1rdr = new BufferedReader(new InputStreamReader(connection.getInputStream()));
2 tmp = "";
3
4 char[] buf = new char[MAX_SIZE];
5
6 int bytesRead = 0;
7
8 while (bytesRead >= 0) {
9 bytesRead = rdr.read(buf, 0, MAX_SIZE);
10 if (bytesRead > -1) tmp += (new String(buf)).substring(0, bytesRead);
11 }

Same problem.

Apr 5, 2012 6:59:34 PM via Website

Robert Uomini
Jeremiah
You could also try converting the byte array into a string in chunks... The problem with reading the whole amount of data into a byte array and converting it into a string all at once, is that you have 2 copies of the data in memory at once. You could use a byte array input stream to load parts of the byte array ( http://developer.android.com/reference/java/io/ByteArrayInputStream.html ) and convert each part and add it to your string. You have to be careful not to create a new byte array each time, since then you would still be loading 2 copies of the data at once, instead of reusing a single small byte array.
I tried what you suggested (I think) and ended up with the following code:

1rdr = new BufferedReader(new InputStreamReader(connection.getInputStream()));
2 tmp = "";
3
4 char[] buf = new char[MAX_SIZE];
5
6 int bytesRead = 0;
7
8 while (bytesRead >= 0) {
9 bytesRead = rdr.read(buf, 0, MAX_SIZE);
10 if (bytesRead > -1) tmp += (new String(buf)).substring(0, bytesRead);
11 }

Same problem.

How big is MAX_SIZE? Try setting MAX_SIZE to a lower value, it may be that as your nearing the end of available memory the "chunk" your reading is too big to fit in memory.

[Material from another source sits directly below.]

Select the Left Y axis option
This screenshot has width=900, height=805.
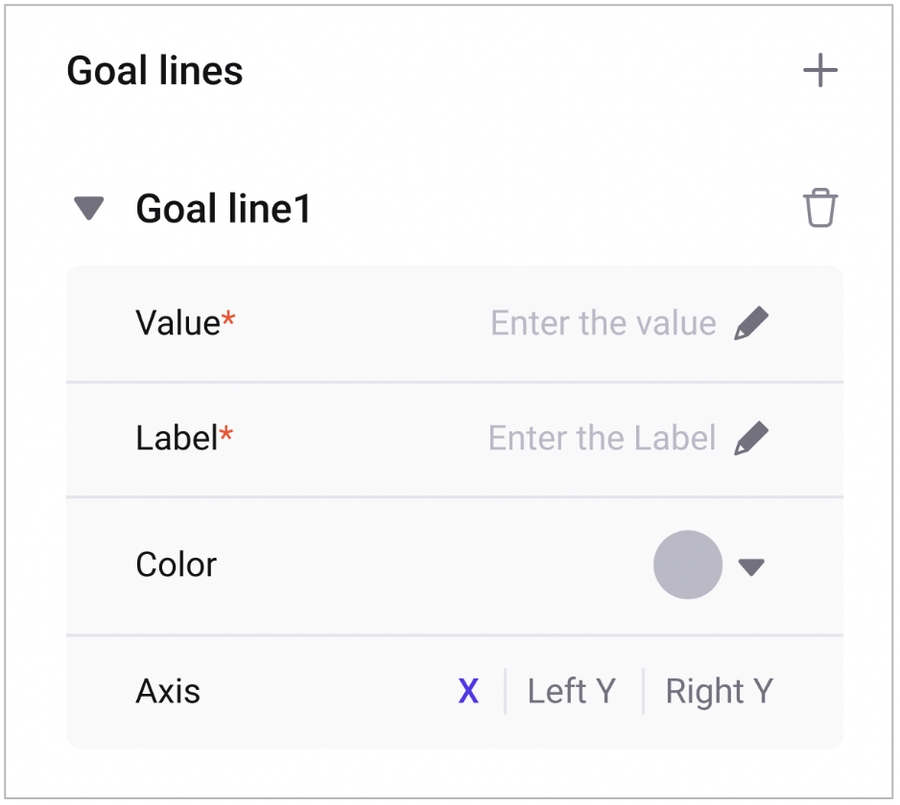tap(571, 692)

Though you still could run out of memory with large attachments. Correct me if I'm wrong, your trying to download the user's mail messages as an attachment and let the view their messages? Or are you trying to download attachments/files? If your running out of memory viewing messages, you could save them to an sql database and allow them to search/view a small number of messages at one time, instead of all at once.

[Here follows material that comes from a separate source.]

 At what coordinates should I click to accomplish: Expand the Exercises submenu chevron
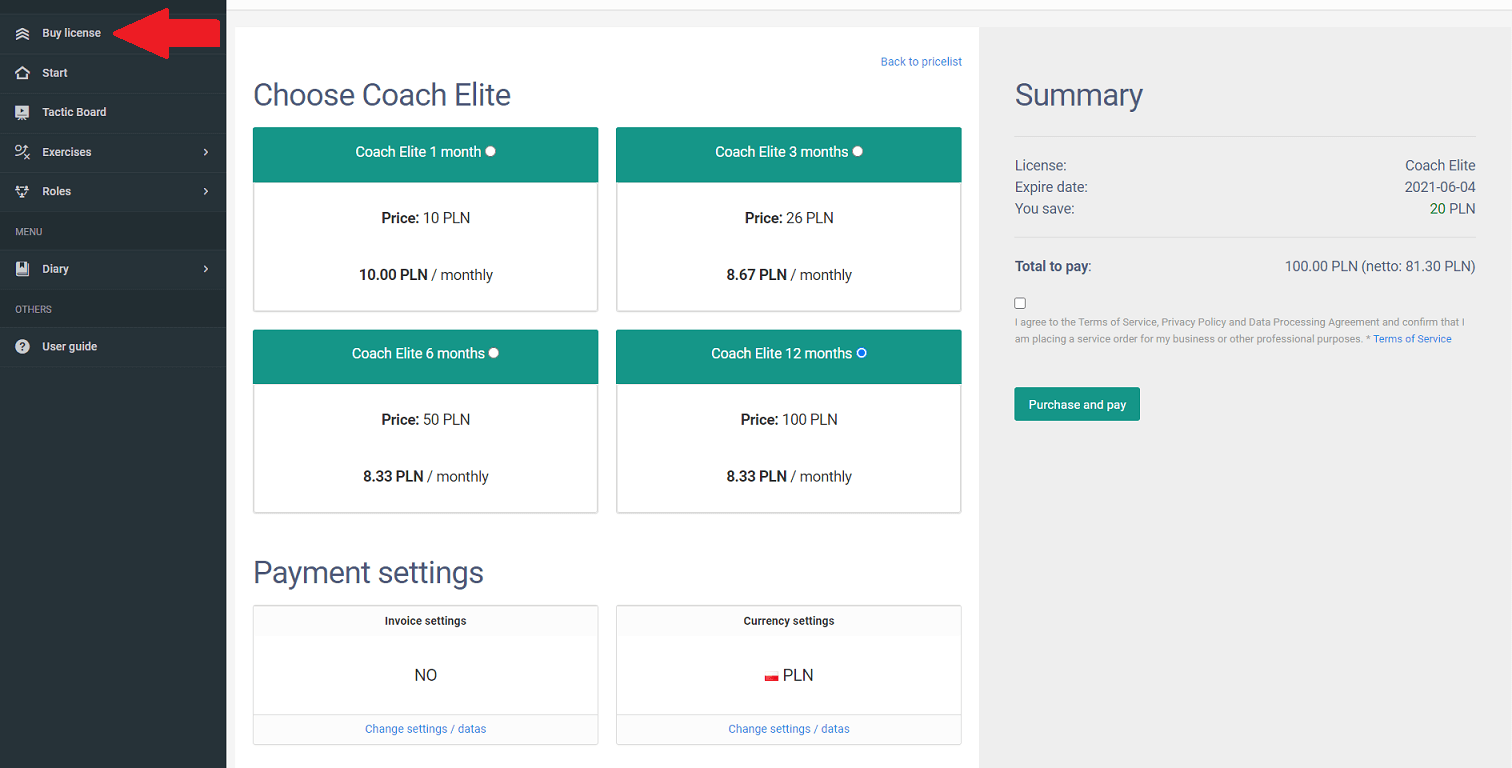206,152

— modified on Apr 5, 2012 7:11:07 PM

Apr 10, 2012 7:18:04 AM via Website

Jeremiah
Robert Uomini
Jeremiah
You could also try converting the byte array into a string in chunks... The problem with reading the whole amount of data into a byte array and converting it into a string all at once, is that you have 2 copies of the data in memory at once. You could use a byte array input stream to load parts of the byte array ( http://developer.android.com/reference/java/io/ByteArrayInputStream.html ) and convert each part and add it to your string. You have to be careful not to create a new byte array each time, since then you would still be loading 2 copies of the data at once, instead of reusing a single small byte array.
I tried what you suggested (I think) and ended up with the following code:

1rdr = new BufferedReader(new InputStreamReader(connection.getInputStream()));
2 tmp = "";
3
4 char[] buf = new char[MAX_SIZE];
5
6 int bytesRead = 0;
7
8 while (bytesRead >= 0) {
9 bytesRead = rdr.read(buf, 0, MAX_SIZE);
10 if (bytesRead > -1) tmp += (new String(buf)).substring(0, bytesRead);
11 }

Same problem.

How big is MAX_SIZE? Try setting MAX_SIZE to a lower value, it may be that as your nearing the end of available memory the "chunk" your reading is too big to fit in memory.

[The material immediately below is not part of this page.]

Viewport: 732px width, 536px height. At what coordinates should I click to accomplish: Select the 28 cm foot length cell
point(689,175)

Though you still could run out of memory with large attachments. Correct me if I'm wrong, your trying to download the user's mail messages as an attachment and let the view their messages? Or are you trying to download attachments/files? If your running out of memory viewing messages, you could save them to an sql database and allow them to search/view a small number of messages at one time, instead of all at once.
What I ended up doing was saving the inbound data to a file, then referencing it with the viewer via a Uri pointing to the file, which is pretty much what you suggested earlier. I had to do a bit of tweaking the existing code, since it used to expect the actual String data. Thanks for your suggestion, Jeremiah.